=== Begin Enclosure ===

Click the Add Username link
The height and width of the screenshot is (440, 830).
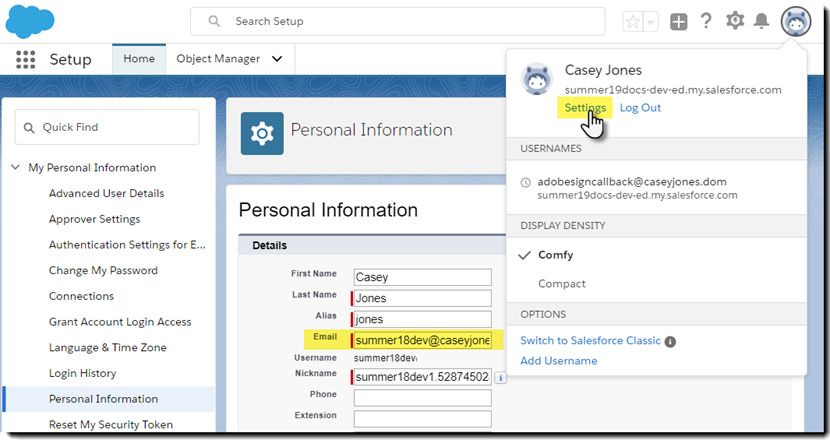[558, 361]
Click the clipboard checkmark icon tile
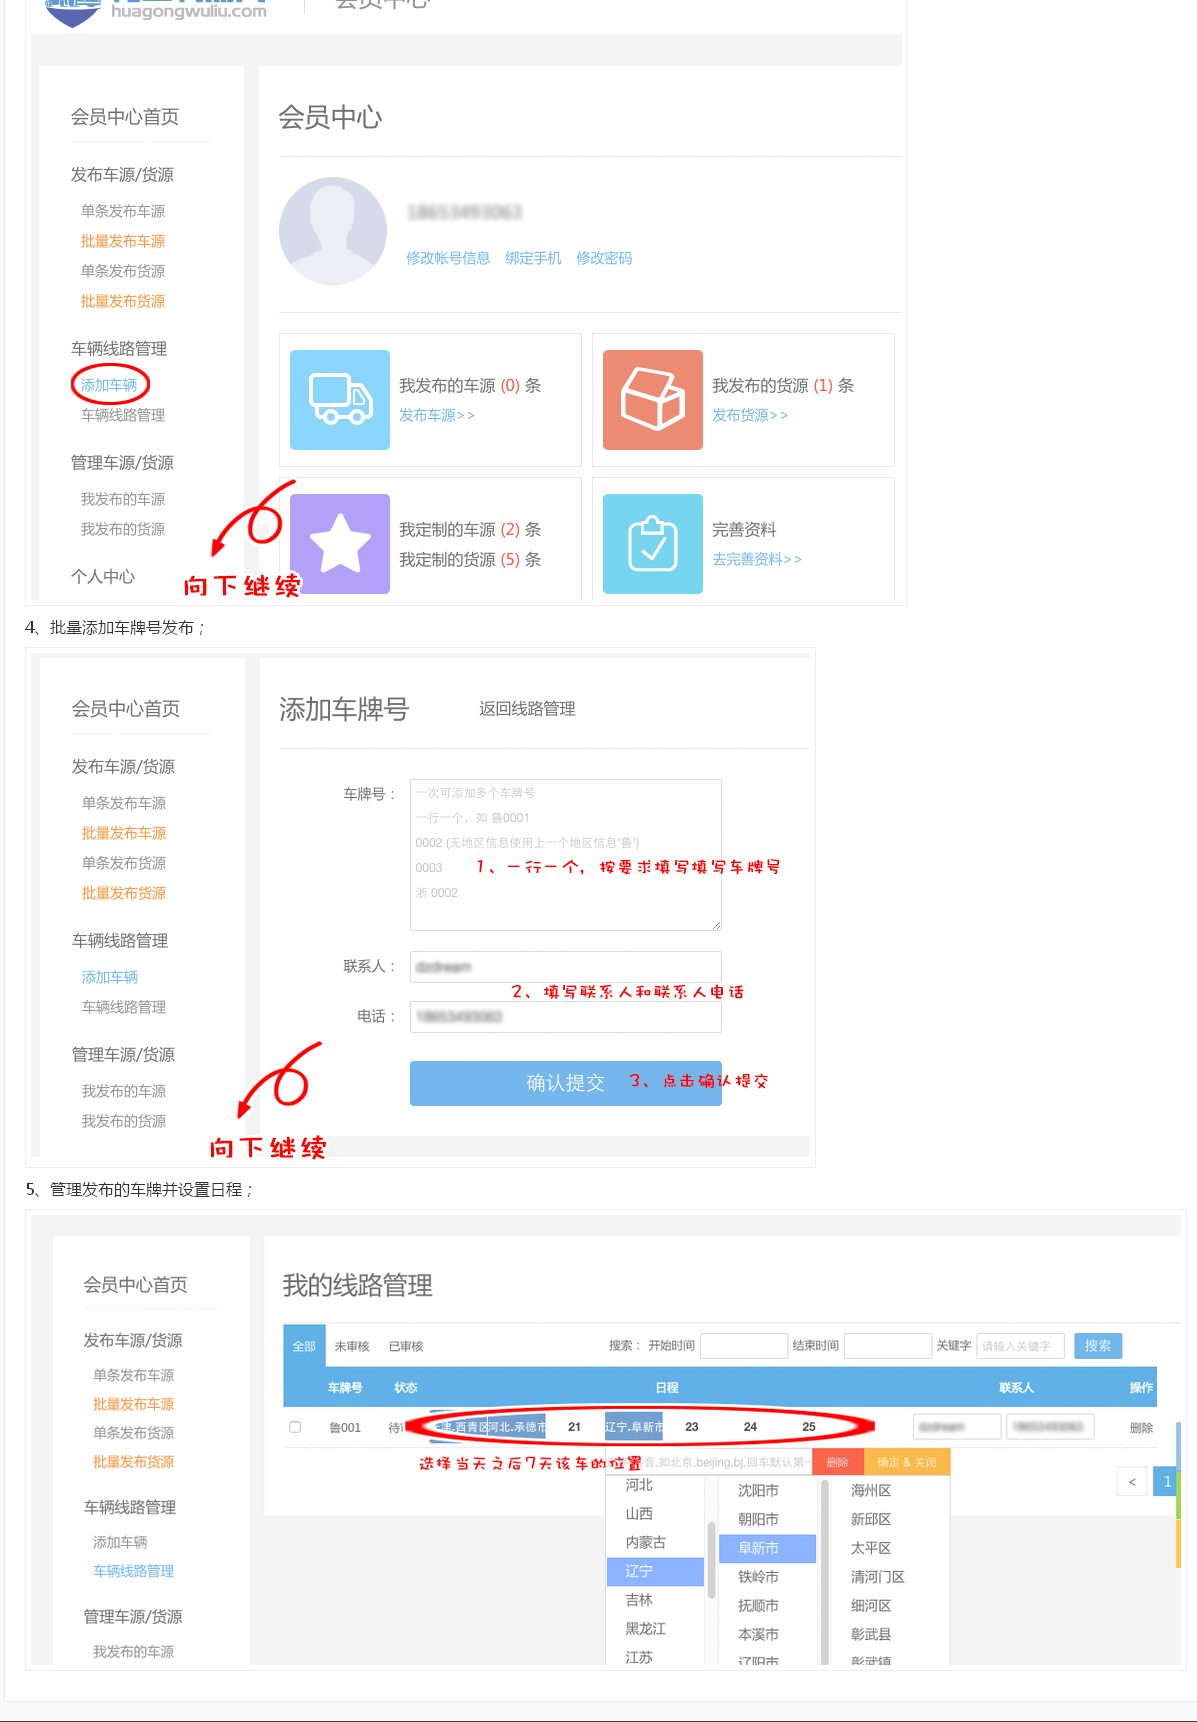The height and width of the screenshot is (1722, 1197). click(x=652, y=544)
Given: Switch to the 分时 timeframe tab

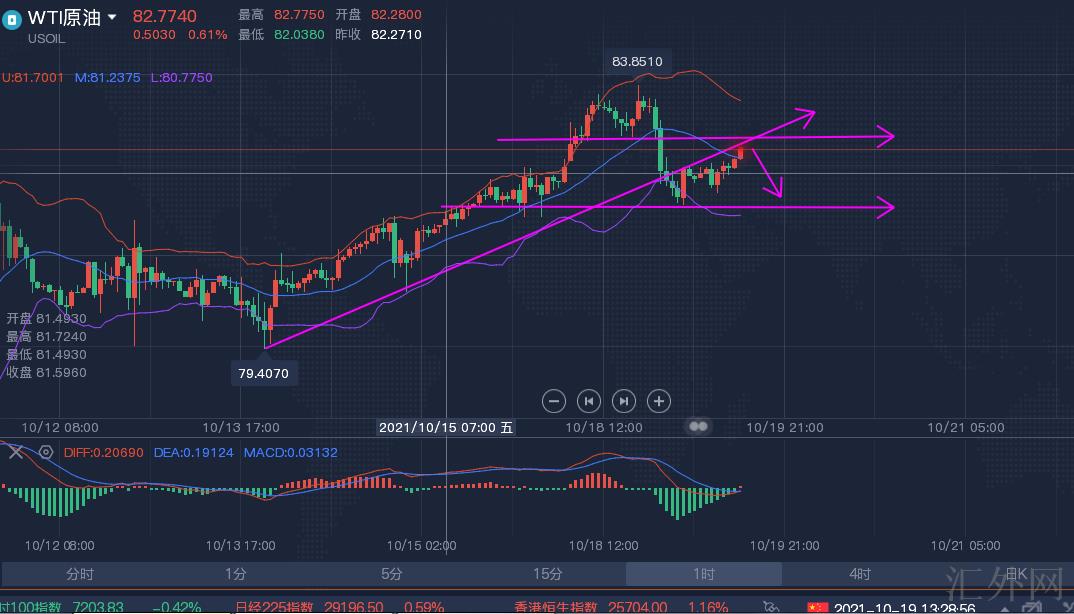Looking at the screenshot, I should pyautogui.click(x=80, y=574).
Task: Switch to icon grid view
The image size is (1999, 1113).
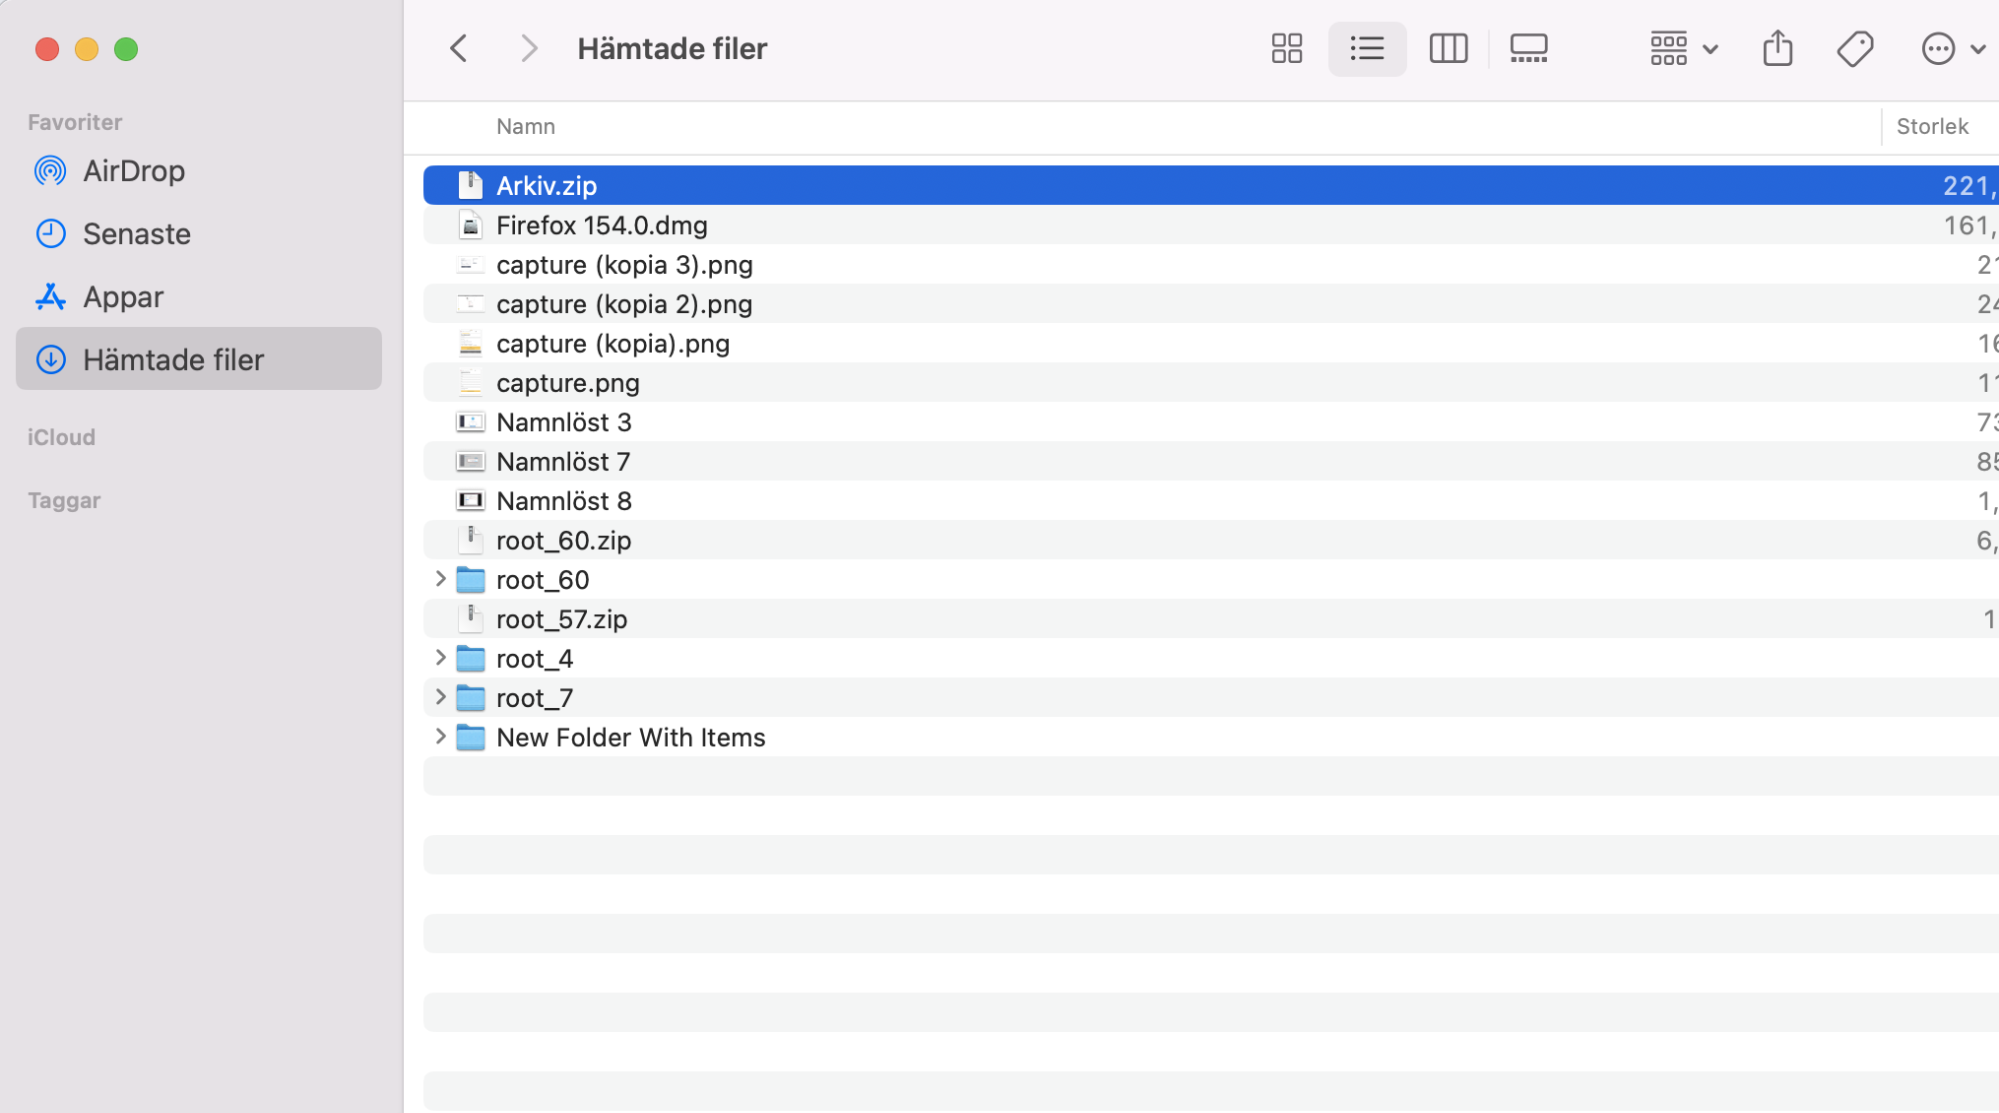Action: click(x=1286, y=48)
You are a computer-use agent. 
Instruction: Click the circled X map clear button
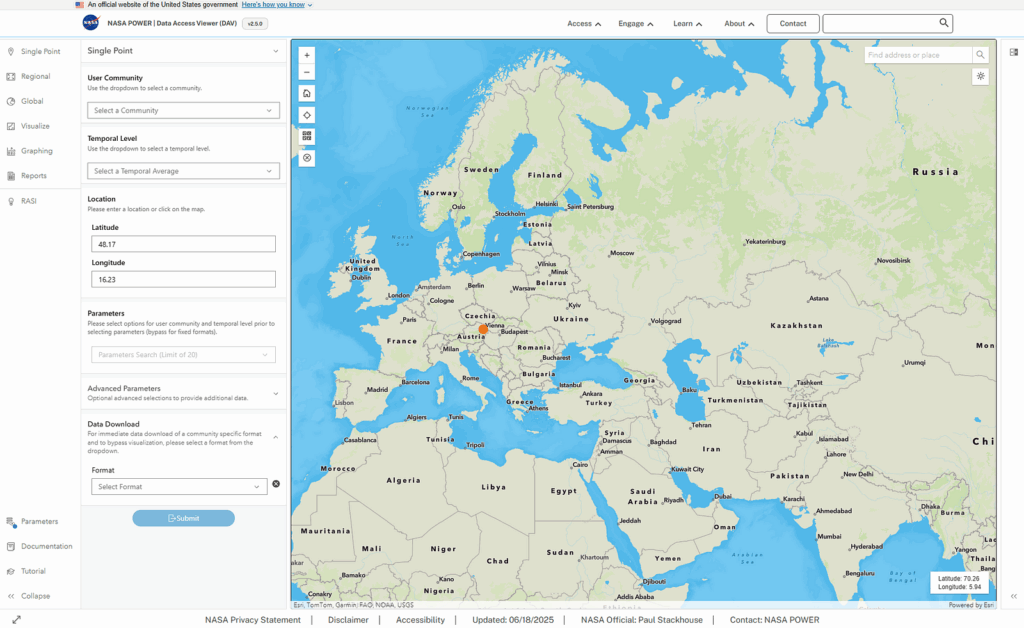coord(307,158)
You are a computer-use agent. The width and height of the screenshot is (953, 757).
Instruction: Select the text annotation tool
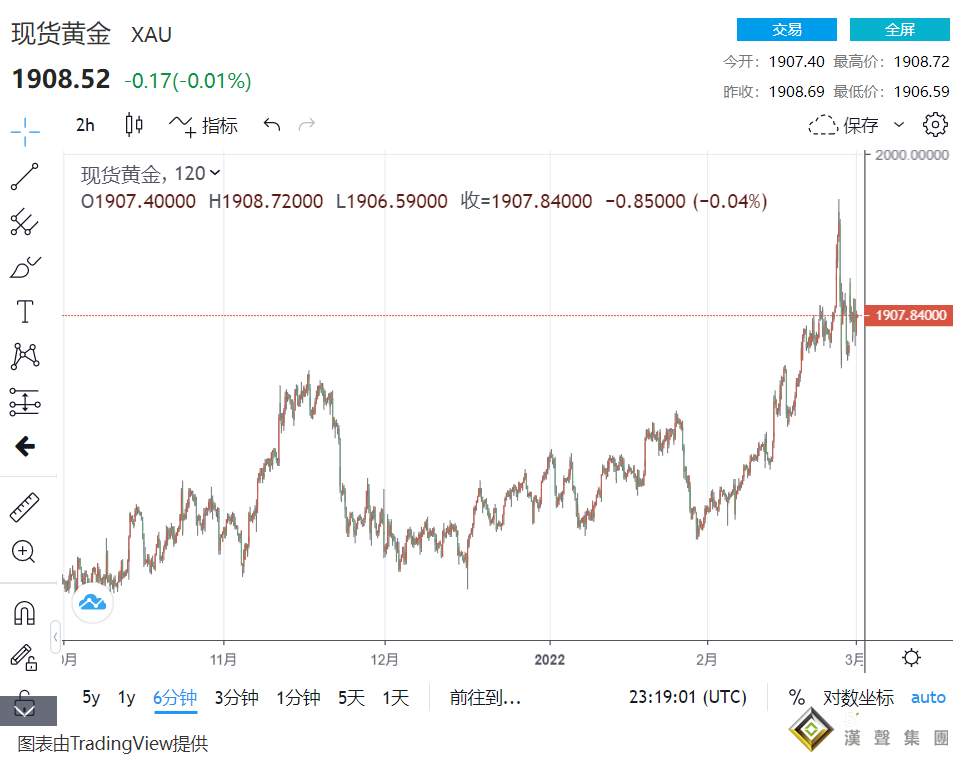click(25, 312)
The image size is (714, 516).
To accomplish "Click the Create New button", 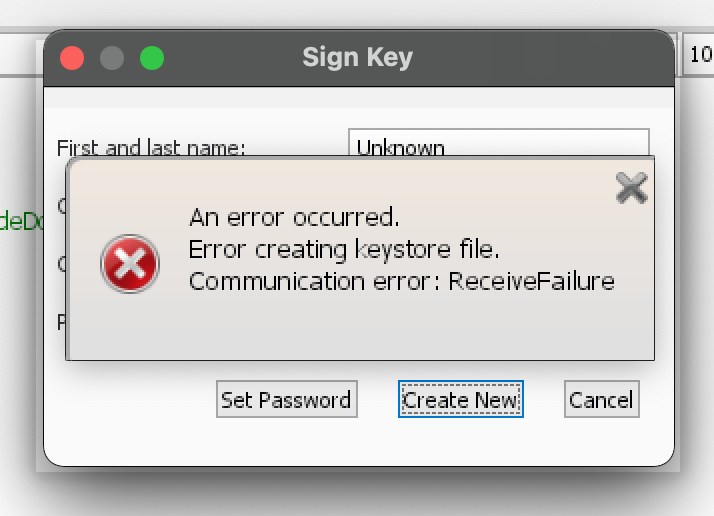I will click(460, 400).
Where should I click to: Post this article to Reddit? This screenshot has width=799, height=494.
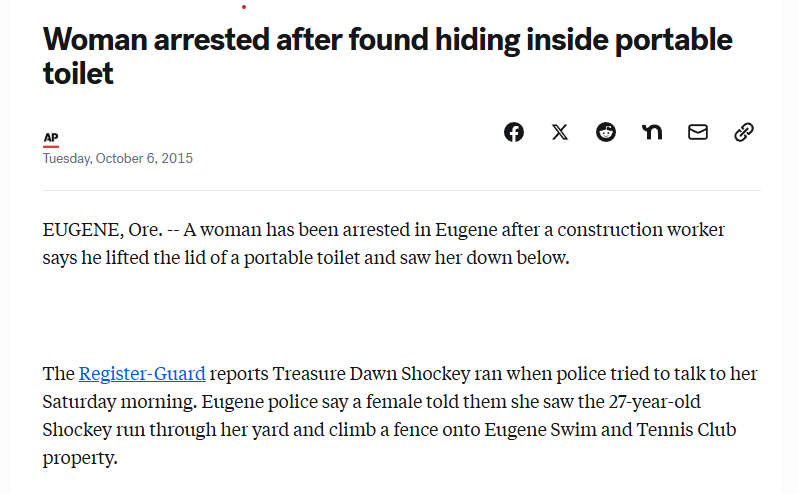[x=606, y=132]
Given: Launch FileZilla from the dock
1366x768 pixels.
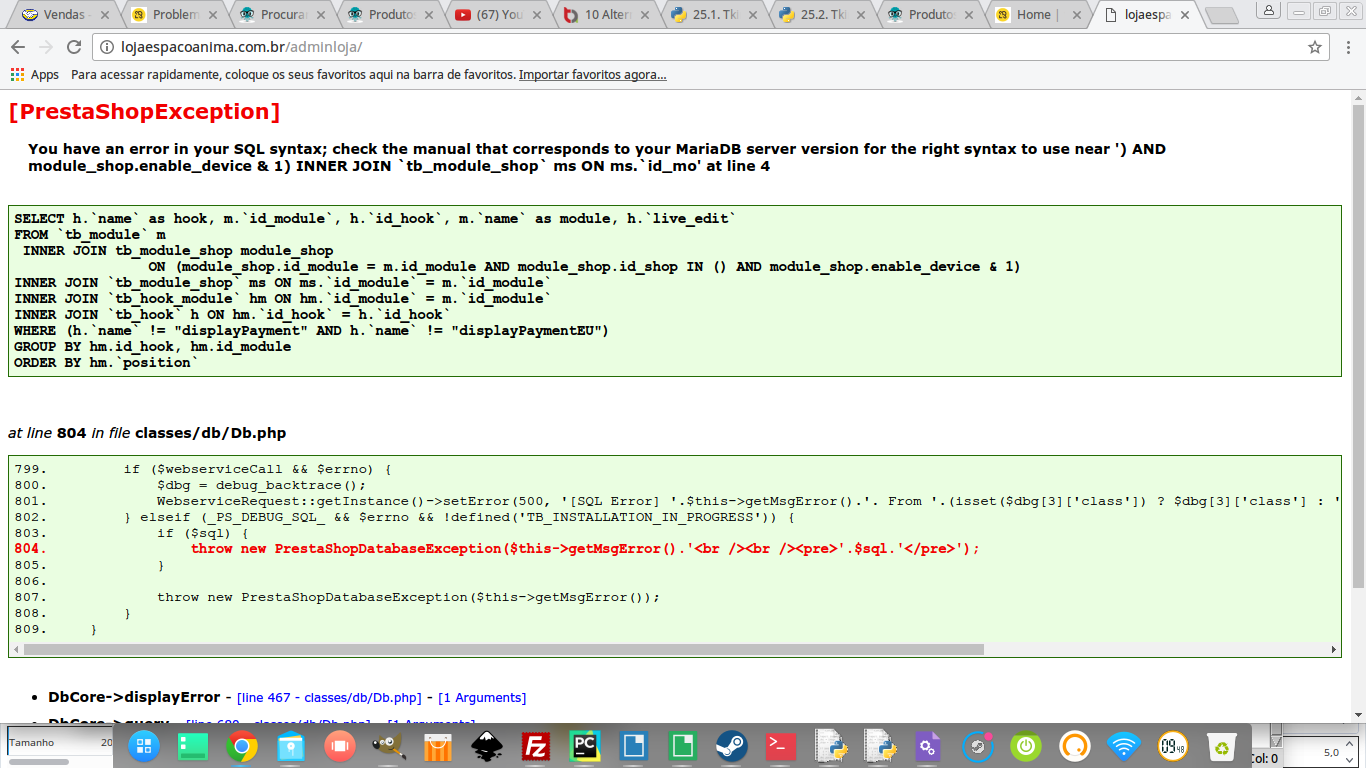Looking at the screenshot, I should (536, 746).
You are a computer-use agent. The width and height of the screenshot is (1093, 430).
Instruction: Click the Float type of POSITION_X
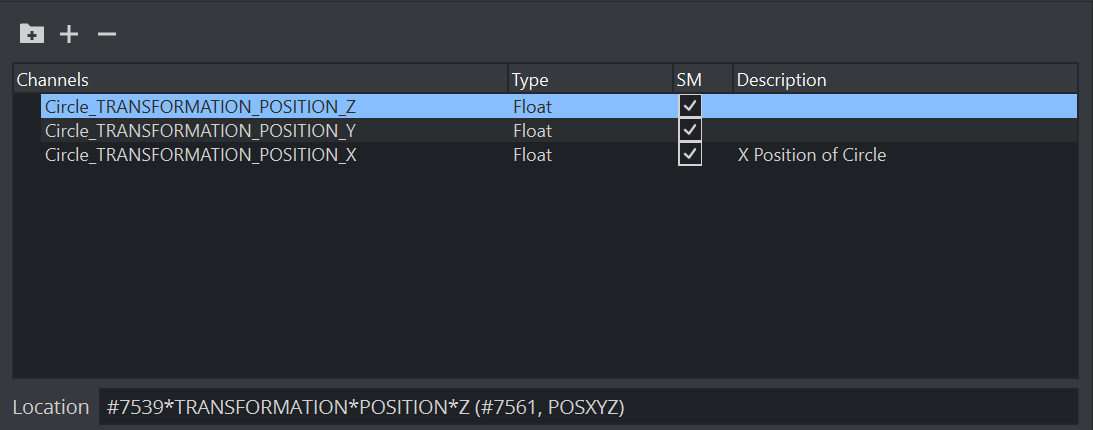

=== End Enclosure ===

## WORK REQUIRED
Each line above where the word "agent" occurs should be returned in full.

## TASK RESULT
You are a computer-use agent. 
You are a computer-use agent. The width and height of the screenshot is (953, 757).
You are a computer-use agent. The width and height of the screenshot is (1093, 430).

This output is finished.